## Required action 1
Reproduce this battery charging passage word for word, everything from "Factors Affecting Battery" down to "in Figure 3-12.".
## Required action 2
Continue the battery charge characteristics text from the point where it stops.

Factors Affecting Battery Charge Characteristics
1. Influence of Charging Current on Battery Charge Characteristics
Taking an NCM lithium-ion battery with a rated capacity of 242Ah as an example, tests were conducted at 20°C with SOC=0% using different charging rates. The results are presented in Table 3-1, with corresponding charging curves shown in Figure 3-12.
| Charge Rate | Charge Time (h) | Total Capacity (Ah) | Efficiency (%) |
|---|---|---|---|
| 0.2C | 5.2 | 241.8 | 99.9 |
| 0.5C | 2.3 | 240.5 | 99.4 |
| 1C | 1.4 | 238.2 | 98.4 |
| 2C | 0.8 | 232.5 | 96.1 |
| 3C | 0.6 | 225.3 | 93.1 |
Figure 3-12: Charging Curves at Different Charge Rates
2. Influence of Depth of Discharge on Battery Charge Characteristics
Under constant temperature conditions of 20°C, discharge tests were conducted on an NCM lithium-ion battery with a rated capacity of 66.2Ah. The battery was discharged at a 0.5C rate to different depths of discharge (DOD) ranging from 10% to 100%, corresponding to SOC levels from 90% to 0%.

## Supplied information
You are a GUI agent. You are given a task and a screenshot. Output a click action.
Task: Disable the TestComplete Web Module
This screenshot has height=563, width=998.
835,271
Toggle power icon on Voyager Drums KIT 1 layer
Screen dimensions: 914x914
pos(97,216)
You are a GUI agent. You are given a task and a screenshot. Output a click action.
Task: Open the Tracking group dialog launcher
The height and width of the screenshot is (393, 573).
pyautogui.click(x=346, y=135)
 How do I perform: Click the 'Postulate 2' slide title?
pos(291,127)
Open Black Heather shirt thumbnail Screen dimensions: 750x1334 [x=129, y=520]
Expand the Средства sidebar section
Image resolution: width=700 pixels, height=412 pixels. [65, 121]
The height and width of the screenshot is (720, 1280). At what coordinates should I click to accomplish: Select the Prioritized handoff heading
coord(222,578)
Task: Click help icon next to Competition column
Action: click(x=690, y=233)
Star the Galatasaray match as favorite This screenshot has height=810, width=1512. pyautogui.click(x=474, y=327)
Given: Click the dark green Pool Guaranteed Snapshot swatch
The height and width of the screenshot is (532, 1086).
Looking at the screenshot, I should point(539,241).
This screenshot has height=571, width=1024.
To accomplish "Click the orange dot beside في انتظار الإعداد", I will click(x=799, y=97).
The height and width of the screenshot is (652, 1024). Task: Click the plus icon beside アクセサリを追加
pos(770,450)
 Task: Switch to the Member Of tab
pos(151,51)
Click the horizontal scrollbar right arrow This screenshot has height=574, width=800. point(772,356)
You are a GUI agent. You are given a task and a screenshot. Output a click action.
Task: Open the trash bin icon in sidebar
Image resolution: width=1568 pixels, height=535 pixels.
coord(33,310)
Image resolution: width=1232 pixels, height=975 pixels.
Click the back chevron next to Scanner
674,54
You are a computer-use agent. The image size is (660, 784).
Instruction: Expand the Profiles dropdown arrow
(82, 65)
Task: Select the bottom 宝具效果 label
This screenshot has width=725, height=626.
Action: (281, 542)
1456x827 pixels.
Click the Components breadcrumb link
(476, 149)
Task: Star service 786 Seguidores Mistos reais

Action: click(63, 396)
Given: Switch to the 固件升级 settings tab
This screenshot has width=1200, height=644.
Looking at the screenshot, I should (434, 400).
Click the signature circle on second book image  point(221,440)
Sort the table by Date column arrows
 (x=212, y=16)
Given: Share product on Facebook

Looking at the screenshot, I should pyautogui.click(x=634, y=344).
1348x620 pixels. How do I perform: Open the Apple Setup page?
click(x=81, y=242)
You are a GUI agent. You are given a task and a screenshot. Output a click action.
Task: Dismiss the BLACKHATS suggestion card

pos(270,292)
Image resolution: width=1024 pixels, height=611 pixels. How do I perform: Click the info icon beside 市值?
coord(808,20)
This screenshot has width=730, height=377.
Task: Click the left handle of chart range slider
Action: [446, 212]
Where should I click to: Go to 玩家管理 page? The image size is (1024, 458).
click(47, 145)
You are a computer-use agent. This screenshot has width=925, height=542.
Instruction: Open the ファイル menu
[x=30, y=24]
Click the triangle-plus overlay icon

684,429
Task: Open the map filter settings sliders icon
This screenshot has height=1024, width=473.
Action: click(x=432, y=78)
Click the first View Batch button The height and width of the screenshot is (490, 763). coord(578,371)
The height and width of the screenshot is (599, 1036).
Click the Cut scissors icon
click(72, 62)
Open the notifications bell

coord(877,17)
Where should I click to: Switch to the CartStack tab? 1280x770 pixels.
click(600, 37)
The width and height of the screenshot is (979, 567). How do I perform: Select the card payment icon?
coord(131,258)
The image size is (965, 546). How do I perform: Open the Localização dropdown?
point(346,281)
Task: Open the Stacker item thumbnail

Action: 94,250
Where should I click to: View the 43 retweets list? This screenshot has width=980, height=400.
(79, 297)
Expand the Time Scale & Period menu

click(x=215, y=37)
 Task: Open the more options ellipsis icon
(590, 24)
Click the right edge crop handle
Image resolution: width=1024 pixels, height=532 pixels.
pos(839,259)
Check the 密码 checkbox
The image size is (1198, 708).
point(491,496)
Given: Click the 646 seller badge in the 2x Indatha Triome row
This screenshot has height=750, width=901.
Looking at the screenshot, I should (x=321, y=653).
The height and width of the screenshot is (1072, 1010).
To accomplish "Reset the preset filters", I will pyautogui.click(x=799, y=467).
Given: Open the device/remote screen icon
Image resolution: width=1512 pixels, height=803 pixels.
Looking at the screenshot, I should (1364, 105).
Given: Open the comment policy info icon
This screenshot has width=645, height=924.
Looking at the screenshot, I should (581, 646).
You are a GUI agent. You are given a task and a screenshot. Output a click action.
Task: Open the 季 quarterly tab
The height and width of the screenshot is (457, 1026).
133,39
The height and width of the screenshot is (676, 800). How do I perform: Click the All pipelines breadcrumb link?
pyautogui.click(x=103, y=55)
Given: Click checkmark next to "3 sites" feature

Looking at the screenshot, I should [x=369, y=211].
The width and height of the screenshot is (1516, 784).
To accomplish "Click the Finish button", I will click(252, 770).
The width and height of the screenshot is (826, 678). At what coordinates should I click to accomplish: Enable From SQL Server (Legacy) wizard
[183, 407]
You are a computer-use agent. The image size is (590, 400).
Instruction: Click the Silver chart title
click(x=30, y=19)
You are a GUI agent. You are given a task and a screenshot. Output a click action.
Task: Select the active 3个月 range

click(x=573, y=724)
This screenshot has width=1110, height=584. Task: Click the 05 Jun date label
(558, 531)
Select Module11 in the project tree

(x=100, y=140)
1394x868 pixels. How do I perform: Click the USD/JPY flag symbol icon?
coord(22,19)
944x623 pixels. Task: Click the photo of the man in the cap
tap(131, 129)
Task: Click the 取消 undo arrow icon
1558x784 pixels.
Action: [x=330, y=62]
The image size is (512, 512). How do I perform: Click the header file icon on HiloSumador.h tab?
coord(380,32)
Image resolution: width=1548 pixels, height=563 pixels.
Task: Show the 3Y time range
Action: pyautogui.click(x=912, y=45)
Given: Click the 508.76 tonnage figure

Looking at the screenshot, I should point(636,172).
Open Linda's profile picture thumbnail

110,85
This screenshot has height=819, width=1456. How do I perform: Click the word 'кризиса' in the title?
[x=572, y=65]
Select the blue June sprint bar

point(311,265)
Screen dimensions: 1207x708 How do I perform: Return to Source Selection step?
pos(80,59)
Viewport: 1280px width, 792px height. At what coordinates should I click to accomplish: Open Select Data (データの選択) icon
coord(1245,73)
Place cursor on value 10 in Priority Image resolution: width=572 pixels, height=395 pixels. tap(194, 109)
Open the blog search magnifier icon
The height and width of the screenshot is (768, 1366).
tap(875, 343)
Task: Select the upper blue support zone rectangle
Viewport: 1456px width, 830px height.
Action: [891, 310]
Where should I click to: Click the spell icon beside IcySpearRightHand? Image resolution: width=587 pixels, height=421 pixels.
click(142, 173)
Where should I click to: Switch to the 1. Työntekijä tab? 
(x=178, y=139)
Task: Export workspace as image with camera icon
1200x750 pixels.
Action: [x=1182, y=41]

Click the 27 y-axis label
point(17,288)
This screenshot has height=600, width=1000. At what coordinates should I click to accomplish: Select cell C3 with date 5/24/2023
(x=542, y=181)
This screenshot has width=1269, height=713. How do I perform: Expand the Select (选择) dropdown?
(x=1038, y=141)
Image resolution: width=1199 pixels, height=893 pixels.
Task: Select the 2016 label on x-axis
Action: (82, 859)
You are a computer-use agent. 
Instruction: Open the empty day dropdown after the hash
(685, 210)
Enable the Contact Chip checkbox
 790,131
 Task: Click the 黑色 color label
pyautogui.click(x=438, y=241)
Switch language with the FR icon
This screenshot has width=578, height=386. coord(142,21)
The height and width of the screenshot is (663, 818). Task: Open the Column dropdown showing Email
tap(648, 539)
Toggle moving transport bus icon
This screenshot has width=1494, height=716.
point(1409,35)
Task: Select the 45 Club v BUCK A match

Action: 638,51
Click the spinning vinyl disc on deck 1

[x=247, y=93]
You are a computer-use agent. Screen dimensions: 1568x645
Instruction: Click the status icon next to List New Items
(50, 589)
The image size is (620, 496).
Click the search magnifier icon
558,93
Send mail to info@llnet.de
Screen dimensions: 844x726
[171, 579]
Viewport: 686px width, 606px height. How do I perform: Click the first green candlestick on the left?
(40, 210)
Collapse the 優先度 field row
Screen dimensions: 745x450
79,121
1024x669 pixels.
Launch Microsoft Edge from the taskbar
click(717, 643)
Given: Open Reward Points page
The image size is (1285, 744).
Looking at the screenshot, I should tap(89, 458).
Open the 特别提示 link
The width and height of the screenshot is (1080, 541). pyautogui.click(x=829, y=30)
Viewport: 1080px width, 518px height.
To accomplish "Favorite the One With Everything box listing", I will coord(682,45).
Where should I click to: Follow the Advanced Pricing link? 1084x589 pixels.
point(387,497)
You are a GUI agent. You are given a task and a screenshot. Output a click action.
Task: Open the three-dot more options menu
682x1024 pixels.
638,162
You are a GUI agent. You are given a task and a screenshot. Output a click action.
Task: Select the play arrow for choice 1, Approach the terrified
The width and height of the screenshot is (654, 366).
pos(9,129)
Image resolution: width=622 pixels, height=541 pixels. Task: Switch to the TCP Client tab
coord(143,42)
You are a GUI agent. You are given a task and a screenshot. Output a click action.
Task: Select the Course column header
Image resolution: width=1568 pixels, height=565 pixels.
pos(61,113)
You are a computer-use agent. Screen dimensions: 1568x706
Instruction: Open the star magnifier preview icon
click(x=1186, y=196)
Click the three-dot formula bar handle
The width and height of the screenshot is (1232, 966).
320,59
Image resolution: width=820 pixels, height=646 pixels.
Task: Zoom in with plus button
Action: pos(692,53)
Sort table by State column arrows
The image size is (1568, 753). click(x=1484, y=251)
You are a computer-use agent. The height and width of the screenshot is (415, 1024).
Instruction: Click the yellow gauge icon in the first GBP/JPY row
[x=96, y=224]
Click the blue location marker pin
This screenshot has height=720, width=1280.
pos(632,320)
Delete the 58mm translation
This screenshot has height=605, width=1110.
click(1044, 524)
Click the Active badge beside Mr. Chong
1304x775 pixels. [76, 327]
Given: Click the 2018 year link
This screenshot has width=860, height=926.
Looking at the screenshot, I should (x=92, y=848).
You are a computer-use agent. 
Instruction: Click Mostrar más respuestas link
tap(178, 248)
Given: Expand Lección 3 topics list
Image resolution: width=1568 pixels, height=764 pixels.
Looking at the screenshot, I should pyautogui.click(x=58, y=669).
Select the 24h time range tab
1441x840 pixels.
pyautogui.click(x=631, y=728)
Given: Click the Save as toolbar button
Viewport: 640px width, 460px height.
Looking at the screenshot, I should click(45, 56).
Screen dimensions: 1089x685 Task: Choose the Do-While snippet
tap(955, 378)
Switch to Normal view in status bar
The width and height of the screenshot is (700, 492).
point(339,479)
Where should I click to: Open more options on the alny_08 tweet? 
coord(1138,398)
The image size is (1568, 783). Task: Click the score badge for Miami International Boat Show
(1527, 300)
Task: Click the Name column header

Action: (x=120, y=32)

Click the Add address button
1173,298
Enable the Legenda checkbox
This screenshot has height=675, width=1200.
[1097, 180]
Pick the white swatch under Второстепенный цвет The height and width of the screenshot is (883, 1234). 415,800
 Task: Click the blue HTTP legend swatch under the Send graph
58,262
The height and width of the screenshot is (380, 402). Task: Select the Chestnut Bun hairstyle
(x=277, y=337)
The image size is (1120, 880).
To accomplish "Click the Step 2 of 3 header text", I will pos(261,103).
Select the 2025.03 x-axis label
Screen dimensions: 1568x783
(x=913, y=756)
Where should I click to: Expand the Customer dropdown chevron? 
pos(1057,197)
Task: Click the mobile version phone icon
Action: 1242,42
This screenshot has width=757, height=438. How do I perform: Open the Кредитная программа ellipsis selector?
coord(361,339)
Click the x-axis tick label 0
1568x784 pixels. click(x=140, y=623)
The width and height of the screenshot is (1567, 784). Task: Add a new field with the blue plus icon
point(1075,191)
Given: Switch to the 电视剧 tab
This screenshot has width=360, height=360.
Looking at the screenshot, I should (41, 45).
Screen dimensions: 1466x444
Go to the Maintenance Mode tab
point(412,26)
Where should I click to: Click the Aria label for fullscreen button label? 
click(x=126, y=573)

## Output 1
Factors Affecting Battery Charge Characteristics
1. Influence of Charging Current on Battery Charge Characteristics
Taking an NCM lithium-ion battery with a rated capacity of 242Ah as an example, tests were conducted at 20°C with SOC=0% using different charging rates. The results are presented in Table 3-1, with corresponding charging curves shown in Figure 3-12.

## Output 2
Voltage, current, and capacity data were recorded during the discharge process. After a 60-minute rest period, the battery charge process was initiated at 0.5C in constant current (CC) mode. When the cut-off voltage was reached, the system switched to constant voltage (CV) battery charge mode. The process was terminated when the current dropped below 0.05C, with all relevant voltage, current, and capacity data recorded throughout the battery charge cycle.
| DOD (%) | SOC (%) | Charge Time (h) | Charge Capacity (Ah) |
|---|---|---|---|
| 10 | 90 | 0.3 | 6.8 |
| 30 | 70 | 0.8 | 20.1 |
| 50 | 50 | 1.4 | 33.5 |
| 70 | 30 | 1.9 | 46.9 |
| 100 | 0 | 2.6 | 66.2 |
Figure 3-13: Lithium-ion Battery Charge Current Curves Under Different DOD Conditions
(Curves from left to right represent increasing discharge capacity)
3. Influence of Temperature on Battery Charge Characteristics
Battery charge behavior varies significantly across different ambient temperatures. Tests were conducted on an NCM lithium-ion battery with a rated capacity of 66.2Ah using a constant current, voltage-limited battery charge method. Charge parameters were recorded with charge current cut-off thresholds of 1.3A and 3.3A, as presented in Table 3-3.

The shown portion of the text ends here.